If insomnia is occasional and clearly tied to stress, a mindfulness-based practice may be a reasonable low-risk experiment, especially if the main pattern is racing thoughts before bed. The more it becomes chronic, impairing, or dependent on rituals, the more important it is to stop treating bedtime as the only place to intervene.

A sensible plan is simple: practice during the day, use it at night as a way to relate differently to wakefulness, and do not judge success by whether sleep arrives within minutes. If meditation becomes another performance test, it has drifted away from its therapeutic purpose. If insomnia persists, worsens, or causes daytime impairment, it is time to consider structured treatment and, when needed, medical evaluation. The guide on when trouble sleeping warrants a doctor’s visit is a better next step than stacking more nightly aids.

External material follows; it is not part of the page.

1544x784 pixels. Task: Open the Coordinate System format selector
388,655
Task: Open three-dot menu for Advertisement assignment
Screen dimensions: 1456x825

The fair conclusion is neither dismissal nor hype. Mindfulness-based meditation has small-to-moderate evidence for improving sleep quality, with the clearest rationale in cognitive arousal and pre-sleep worry. It is best placed as an adjunct or second-line behavioral option, not as a replacement for CBT-I.

References

  1. The effect of mindfulness meditation on sleep quality: a systematic review and meta-analysis of randomized controlled trials. PubMed.
  2. Mindfulness meditation and improvement in sleep quality and daytime impairment among older adults with sleep disturbances. JAMA Internal Medicine. 2015.
  3. Systematic review and meta-analysis of effects of standalone digital mindfulness-based interventions on sleep in adults. npj Digital Medicine. 2025.
  4. Mindfulness-based therapy for insomnia alleviates insomnia, depression, and cognitive arousal in treatment-resistant insomnia. Frontiers in Sleep. 2023.
  5. A Mindfulness-Based Approach to the Treatment of Insomnia. PMC. 2010.
  6. Mindfulness Meditation for Insomnia: A Meta-Analysis of Randomized Controlled Trials. PMC. 2021.
  7. Mindfulness meditation helps fight insomnia, improves sleep. Harvard Health. 2015.